2019年06月03日 税のしるべ 無料公開コンテンツ

 評者・浜中 秀一郎(日本‐インドネシア税務交流会特別顧問・元駐ポルトガル日本国大使)

 『ハイドアンドシーク2』が出版された。その舞台は主にインドネシア、イギリス、シンガポールであるものの、いわば世界を舞台にしているといった方がいいだろう。ストーリーは1998年のジャカルタ暴動から始まる。道路は閉鎖され、警察、軍隊が動員され、秩序の回復が図られる一方で、市内各所から黒い煙が立ち上る。税務職員の和田准一にこれからどんなドラマチックな事件が起こるのだろうと読者はきっと驚くともに、期待するに違いない。
 前作に引き続き、国際的租税回避を企むコンサルタントは全世界を舞台に日本、インドネシアなど各国の税務当局に対決を挑む。インドネシア国税総局の顧問として派遣されていた和田がその租税回避行為を追う。インドネシアへ赴任した税務職員が種々の困難を経て、インドネシア税務職員との信頼関係を築いていく一方、受注工作資金捻出に絡む不正取引、移転価格取引を利用した租税回避行為など、インドネシアをはじめとした諸外国を舞台にした国際的租税回避行為が進行する。ここから先は、読者にお読みいただくのがいいだろう。
 この小説はフィクションであるが、そこに語られる事柄は類似する多数の租税回避行動とそれを追う税務調査官のつば迫り合いを見事に表しているものである。最近、警官の活躍する小説や弁護士モノ、銀行員モノ、医者や外科手術モノなどの小説や、テレビドラマに接する機会が多くなったが、一般の税務モノは悪い奴らがいるという程度である。しかし、この小説は物語りの広がりや奥行きの深さが飛び抜けている。
 例えば、新興国における税務行政の動きを当局内部の視点で紹介し、国を問わず税務職員の熱意、努力、もちろん苦しさも描かれている。「税のしるべ」を読む税務関係の人々にとどまらず、海外進出企業をはじめ多くの方々に読んでもらい、考えてもらうとよいと思う。
 ハイドアンドシークの第1作はアメリカのサンフランシスコを舞台に、国際的租税回避を企てるコンサルタントとそれを追う国税調査官の対決をテーマにしており、読者の中にはこのような租税回避行動は先進国の問題と思ってしまっていたかもしれないが、第2作でインドネシアなど南側の国々も含めたグローバルな今日の人々に関わる重要性に気づかれることであろうし、それが著者の伝えたいことであると思われる。
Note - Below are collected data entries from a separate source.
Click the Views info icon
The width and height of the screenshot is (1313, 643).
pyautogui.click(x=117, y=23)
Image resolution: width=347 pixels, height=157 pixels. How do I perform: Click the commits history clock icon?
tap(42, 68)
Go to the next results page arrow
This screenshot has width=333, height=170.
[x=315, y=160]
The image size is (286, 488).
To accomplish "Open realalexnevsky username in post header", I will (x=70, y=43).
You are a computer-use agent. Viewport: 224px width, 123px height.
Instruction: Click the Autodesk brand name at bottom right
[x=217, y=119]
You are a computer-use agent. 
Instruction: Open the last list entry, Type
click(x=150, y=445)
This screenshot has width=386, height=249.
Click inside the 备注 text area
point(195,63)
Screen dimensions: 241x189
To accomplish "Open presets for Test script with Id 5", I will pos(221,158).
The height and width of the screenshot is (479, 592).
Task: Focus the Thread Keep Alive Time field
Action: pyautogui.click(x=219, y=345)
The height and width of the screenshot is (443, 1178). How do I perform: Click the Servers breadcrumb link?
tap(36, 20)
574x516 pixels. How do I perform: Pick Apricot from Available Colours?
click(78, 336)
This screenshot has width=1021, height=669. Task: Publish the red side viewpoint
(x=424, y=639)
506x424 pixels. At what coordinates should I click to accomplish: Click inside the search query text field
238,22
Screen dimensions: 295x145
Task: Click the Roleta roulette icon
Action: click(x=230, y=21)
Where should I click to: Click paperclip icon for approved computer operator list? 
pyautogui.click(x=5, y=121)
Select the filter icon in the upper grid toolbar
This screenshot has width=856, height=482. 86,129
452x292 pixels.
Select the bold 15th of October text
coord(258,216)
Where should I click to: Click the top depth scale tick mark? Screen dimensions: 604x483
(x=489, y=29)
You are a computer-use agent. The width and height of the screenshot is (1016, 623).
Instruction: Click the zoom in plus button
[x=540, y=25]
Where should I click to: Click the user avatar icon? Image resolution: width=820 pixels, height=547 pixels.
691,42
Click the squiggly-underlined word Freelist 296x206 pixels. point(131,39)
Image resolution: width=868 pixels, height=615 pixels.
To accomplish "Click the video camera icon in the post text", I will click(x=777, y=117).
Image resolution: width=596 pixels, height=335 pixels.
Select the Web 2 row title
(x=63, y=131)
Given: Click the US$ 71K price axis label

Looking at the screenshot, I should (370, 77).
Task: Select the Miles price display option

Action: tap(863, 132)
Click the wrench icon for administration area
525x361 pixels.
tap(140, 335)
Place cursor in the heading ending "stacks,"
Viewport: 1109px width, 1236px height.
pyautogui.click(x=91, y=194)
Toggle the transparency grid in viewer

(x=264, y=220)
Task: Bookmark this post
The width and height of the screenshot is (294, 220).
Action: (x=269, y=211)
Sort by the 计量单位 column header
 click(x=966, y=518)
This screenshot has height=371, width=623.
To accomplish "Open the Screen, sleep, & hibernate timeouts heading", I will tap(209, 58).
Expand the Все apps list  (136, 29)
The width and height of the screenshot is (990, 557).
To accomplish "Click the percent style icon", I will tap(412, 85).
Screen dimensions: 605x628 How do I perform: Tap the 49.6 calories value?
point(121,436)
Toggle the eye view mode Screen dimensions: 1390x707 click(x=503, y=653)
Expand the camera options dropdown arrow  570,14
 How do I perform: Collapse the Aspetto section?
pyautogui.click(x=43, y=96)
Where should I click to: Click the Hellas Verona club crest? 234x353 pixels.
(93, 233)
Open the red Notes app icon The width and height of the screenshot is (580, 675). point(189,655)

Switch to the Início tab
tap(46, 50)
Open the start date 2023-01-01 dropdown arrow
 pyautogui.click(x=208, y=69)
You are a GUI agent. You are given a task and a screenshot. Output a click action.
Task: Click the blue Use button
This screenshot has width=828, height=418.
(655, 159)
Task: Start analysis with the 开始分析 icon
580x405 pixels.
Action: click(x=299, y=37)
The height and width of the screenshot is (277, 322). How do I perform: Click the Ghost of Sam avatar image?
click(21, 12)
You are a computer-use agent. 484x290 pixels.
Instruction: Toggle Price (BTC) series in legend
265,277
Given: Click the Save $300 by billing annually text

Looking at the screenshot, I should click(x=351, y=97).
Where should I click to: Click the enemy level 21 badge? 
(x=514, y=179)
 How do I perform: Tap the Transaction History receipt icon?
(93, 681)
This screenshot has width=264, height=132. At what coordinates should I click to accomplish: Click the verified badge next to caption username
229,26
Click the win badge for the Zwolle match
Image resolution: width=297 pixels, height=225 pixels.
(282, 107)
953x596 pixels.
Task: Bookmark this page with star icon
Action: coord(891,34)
「ハイドアンドシーク」は隠すと追うであるが、日本風に言うと「かくれんぼ」である。面白い題と言うべしだ。
 著者の伏見俊行氏は、1990年代に国税庁国際業務室課長補佐として中国、インドネシアなどアジア各国税務当局とのパイプ作りに携わった方である。当時、私は、著者と一緒にいわば国際戦略を練り、実行していった間柄である。今回の『ハイドアンドシーク2』は、自らインドネシア国税総局顧問として赴任し、現地での貴重な経験が生かされて、書かれたものである。伏見氏は、これまでの経験を生かして現在大学教授として教育、研究を行う傍ら、日本―インドネシア税務交流会の代表も務めている。引き続き、小説の分野での活躍も期待したい。